Because it is what it is. We just have to accept the things we cannot change, leave it and let it go.
Simple as that, isn’t it?
Well, for me it isn’t. I’m finding myself in a serious moral conflict when I see people dying on the streets and nobody is doing anything. I also find it difficult to let go of the idea that women are being gang raped. Young girls who end up as a sex slave in grim brothels and never see the day light, is something I just can’t leave for what it is. An innocent child that has to watch how his own father kills his mother, because he suspects her of smiling to another man, is not really acceptable for me. A young girl that is mutilated forever by the acid that has been poured in her eyes because she’s believed to have lost her virginity is not simple to let go.
My definition of true acceptance is intertwined with the concept of ahimsa, non-violence. For me acceptance is not letting be of whatever there is. Deep acceptance is taking responsibility for the whole. For the entire thing, which implies even the things we don’t like to accept or want to push away.
So true acceptance is not about letting go. Even letting be is not enough. It’s about taking everything in, without judgment and attachment. Taking the full responsibility for life as it is, being in this and in addition to that, being a human being.

## Supplied material
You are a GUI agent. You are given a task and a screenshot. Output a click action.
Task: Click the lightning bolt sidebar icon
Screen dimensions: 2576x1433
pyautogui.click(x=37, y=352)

## What the task requires
Can you repeat the passage on acceptance and non-violence, word for word from start to finish?

## Solution
Because it is what it is. We just have to accept the things we cannot change, leave it and let it go.
Simple as that, isn’t it?
Well, for me it isn’t. I’m finding myself in a serious moral conflict when I see people dying on the streets and nobody is doing anything. I also find it difficult to let go of the idea that women are being gang raped. Young girls who end up as a sex slave in grim brothels and never see the day light, is something I just can’t leave for what it is. An innocent child that has to watch how his own father kills his mother, because he suspects her of smiling to another man, is not really acceptable for me. A young girl that is mutilated forever by the acid that has been poured in her eyes because she’s believed to have lost her virginity is not simple to let go.
My definition of true acceptance is intertwined with the concept of ahimsa, non-violence. For me acceptance is not letting be of whatever there is. Deep acceptance is taking responsibility for the whole. For the entire thing, which implies even the things we don’t like to accept or want to push away.
So true acceptance is not about letting go. Even letting be is not enough. It’s about taking everything in, without judgment and attachment. Taking the full responsibility for life as it is, being in this and in addition to that, being a human being.